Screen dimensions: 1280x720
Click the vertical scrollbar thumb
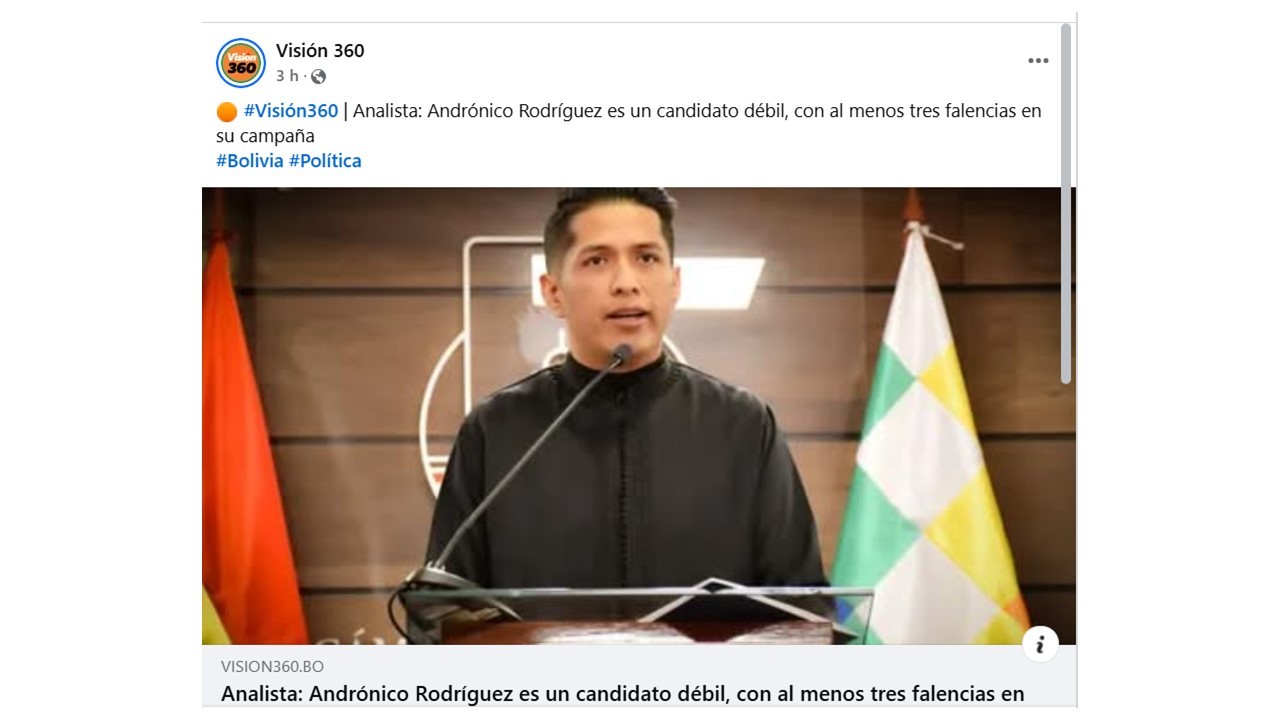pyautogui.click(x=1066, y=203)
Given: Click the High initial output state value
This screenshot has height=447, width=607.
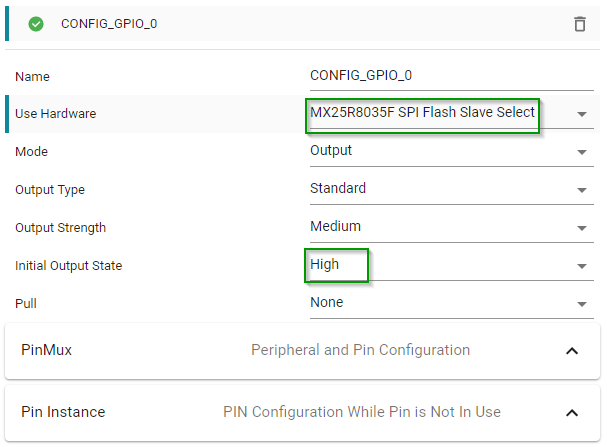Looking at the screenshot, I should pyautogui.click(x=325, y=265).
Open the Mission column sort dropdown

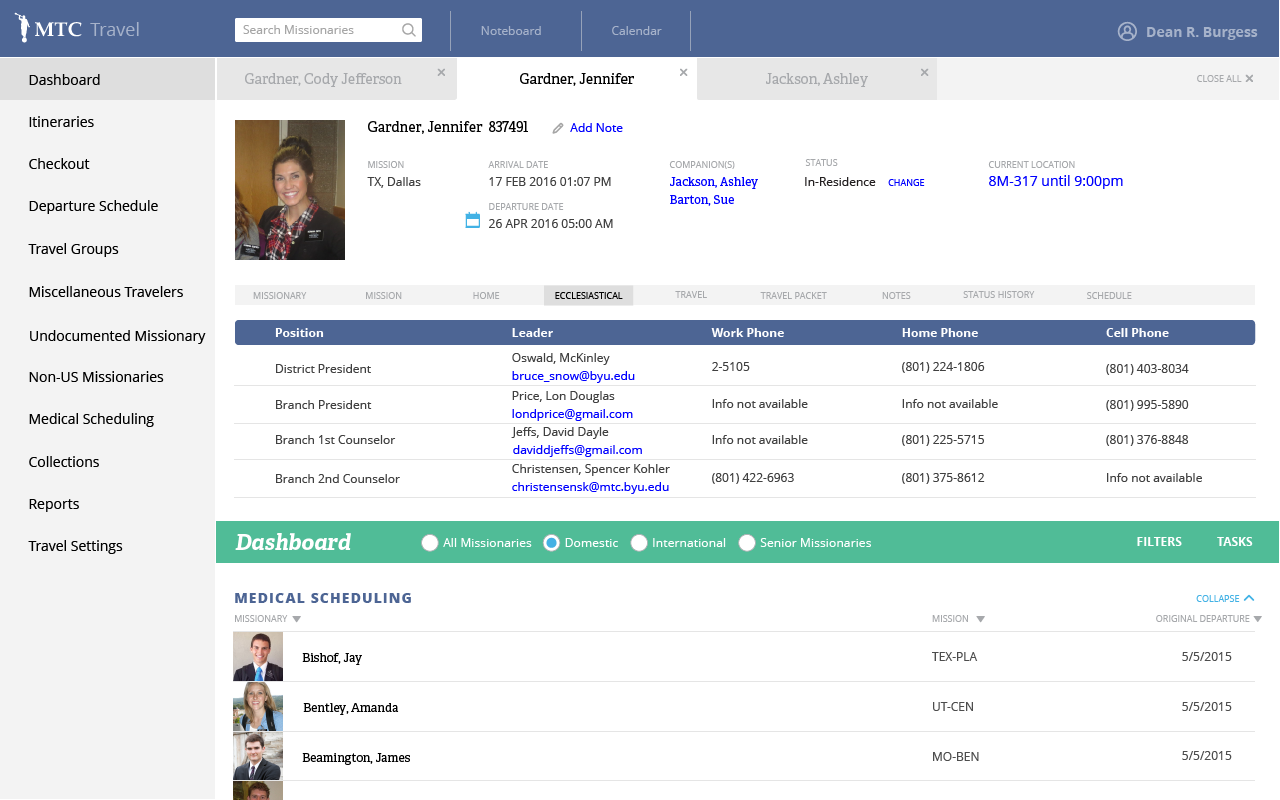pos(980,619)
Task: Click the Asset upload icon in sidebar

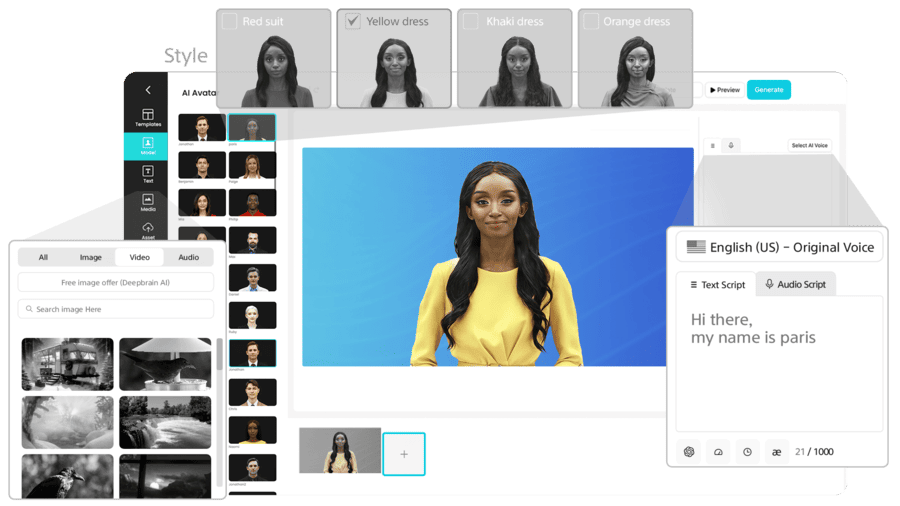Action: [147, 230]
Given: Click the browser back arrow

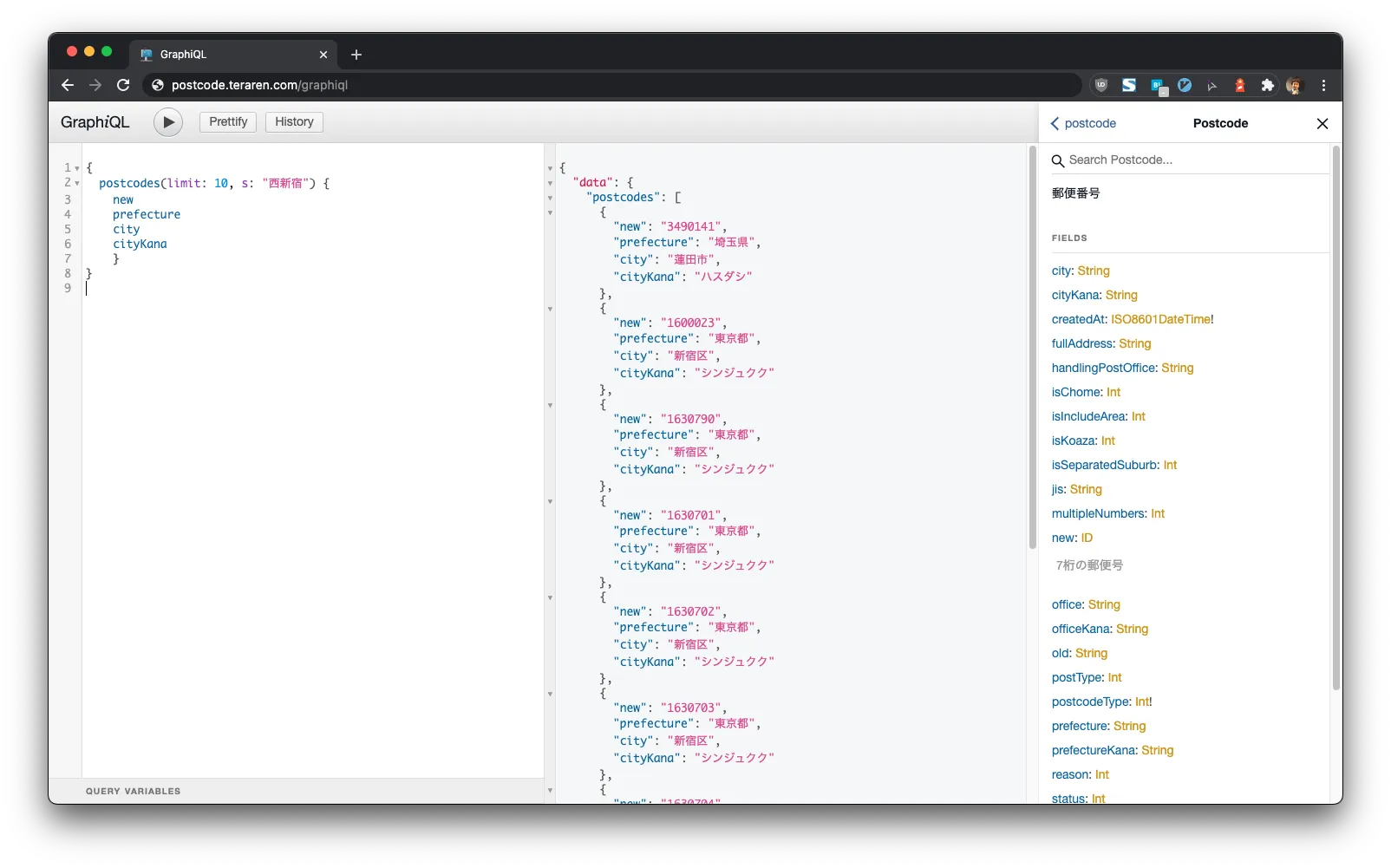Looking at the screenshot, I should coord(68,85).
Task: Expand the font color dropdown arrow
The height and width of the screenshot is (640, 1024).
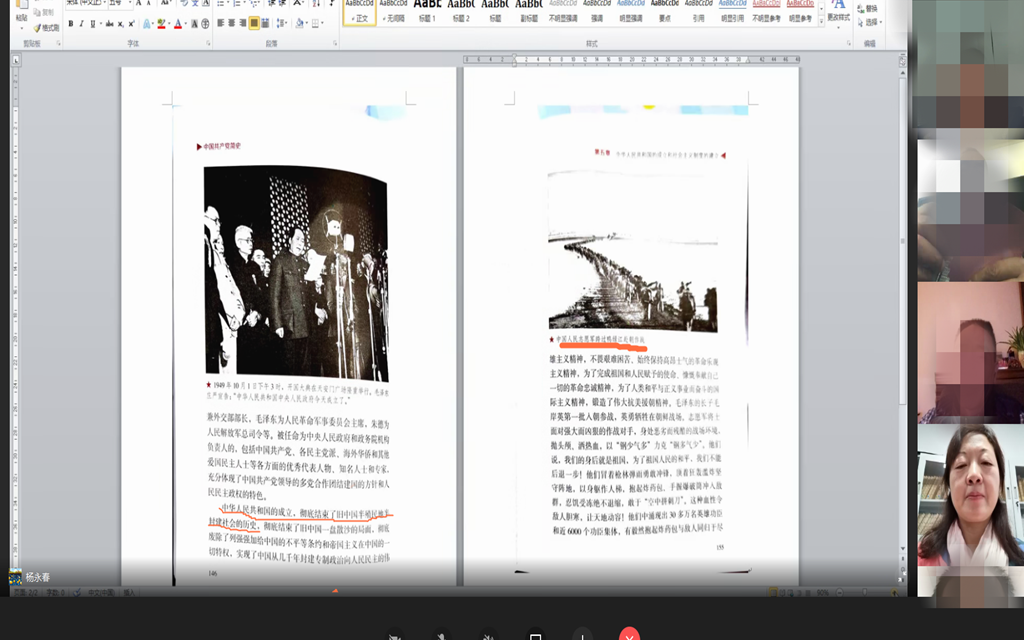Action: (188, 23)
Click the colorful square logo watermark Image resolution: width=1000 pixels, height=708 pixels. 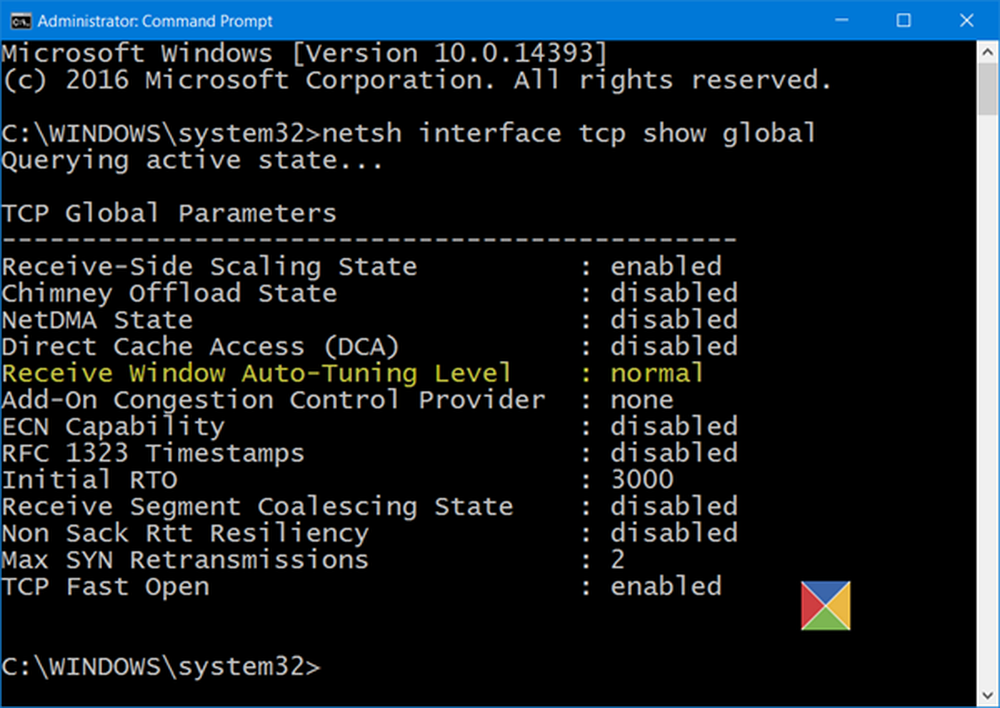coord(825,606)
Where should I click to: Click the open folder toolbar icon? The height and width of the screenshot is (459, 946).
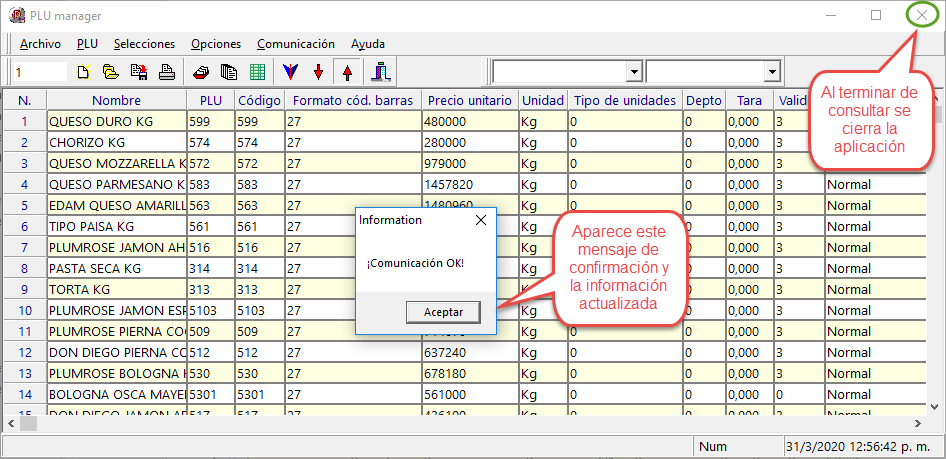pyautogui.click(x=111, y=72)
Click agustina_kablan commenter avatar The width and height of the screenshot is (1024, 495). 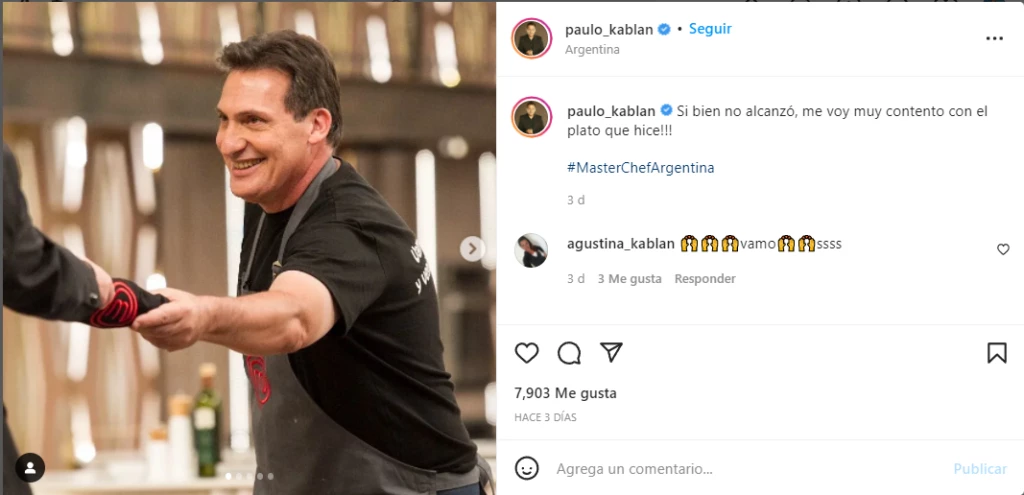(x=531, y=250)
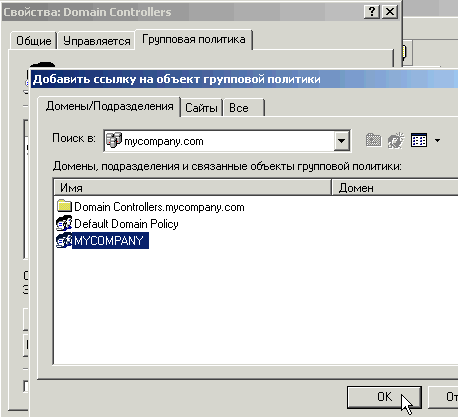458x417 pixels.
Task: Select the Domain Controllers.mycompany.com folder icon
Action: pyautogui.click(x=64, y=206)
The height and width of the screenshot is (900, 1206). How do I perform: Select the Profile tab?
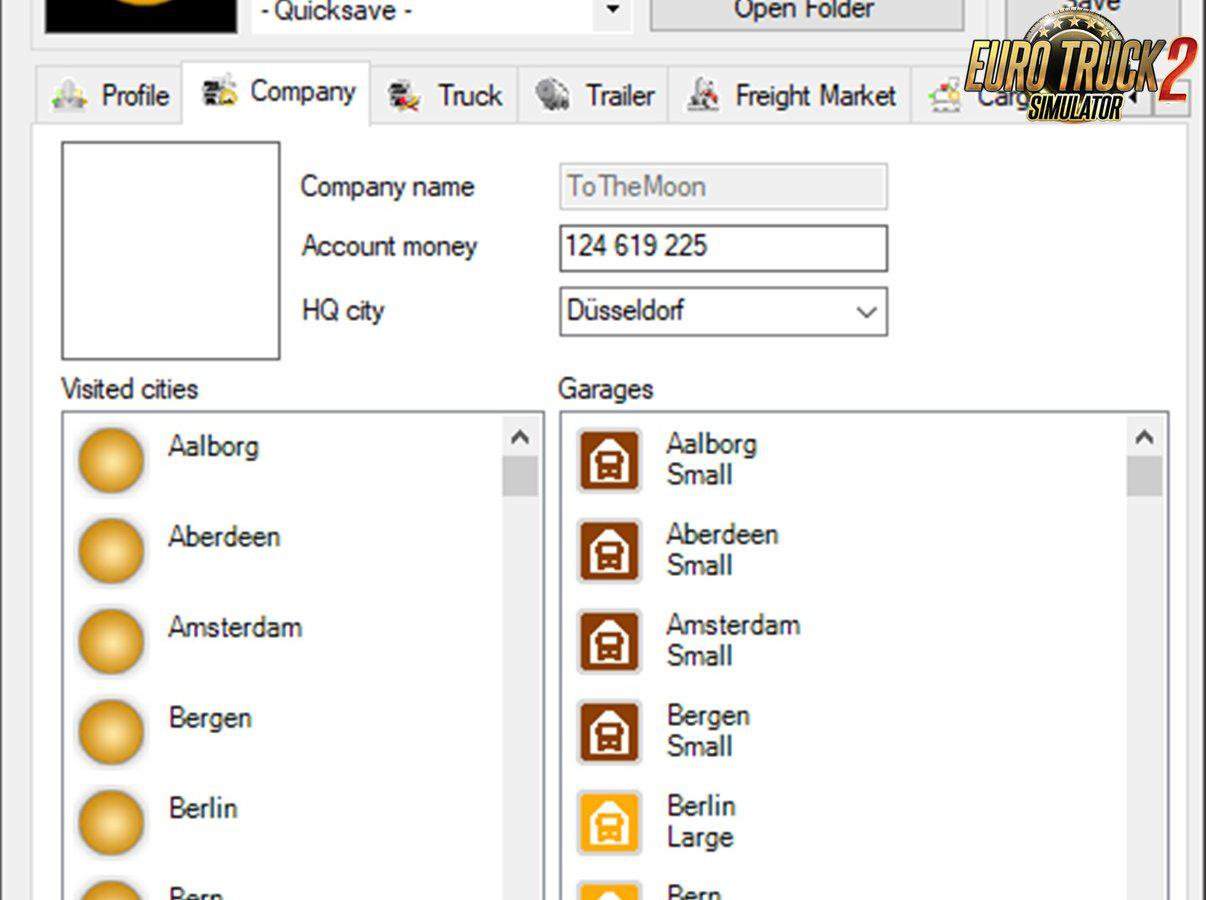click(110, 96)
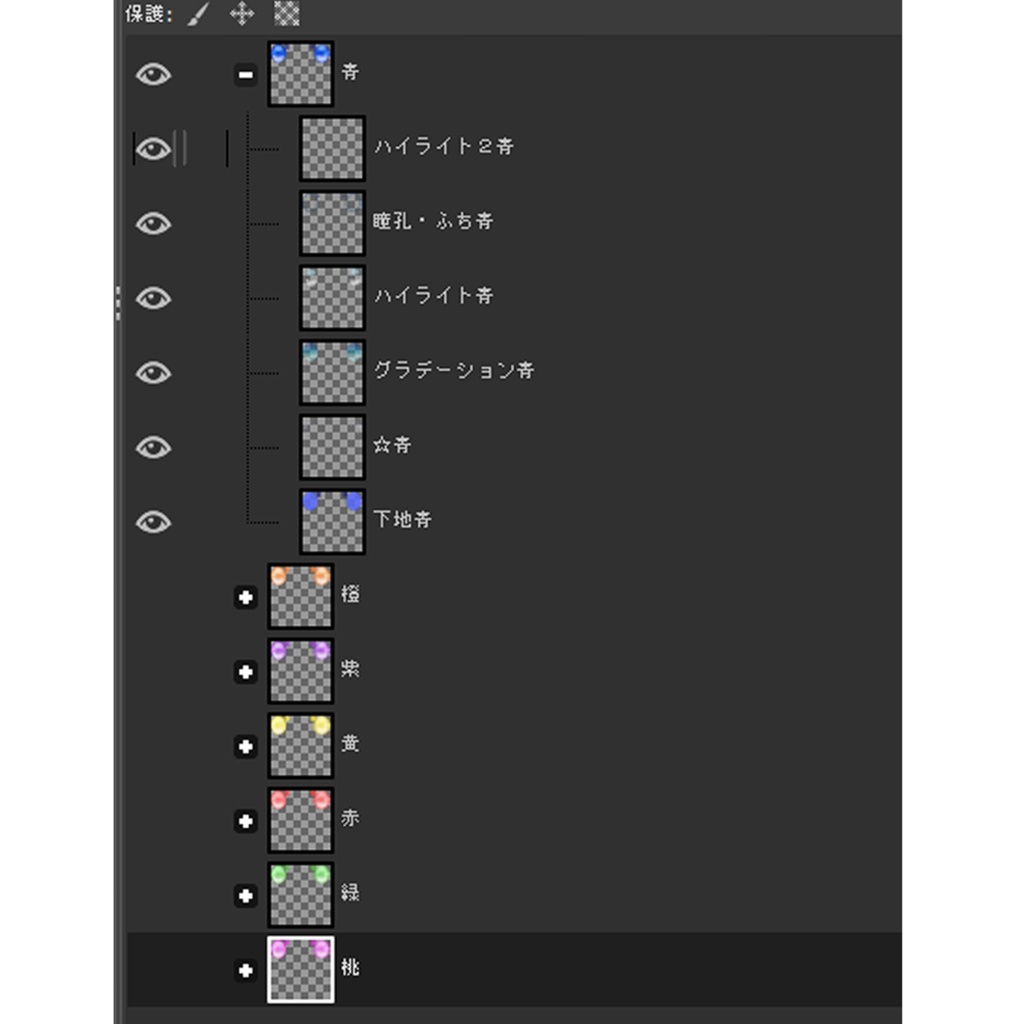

▶ HOW TO COMPLETE THIS TASK
From the line containing "The height and width of the screenshot is (900, 1206)." down to the final line of the material, restate every line word for word, and only those; drop the pictures.

▶ SOLUTION FOR THIS TASK
The height and width of the screenshot is (900, 1206). How do I perform: Select the Profile tab?
click(110, 96)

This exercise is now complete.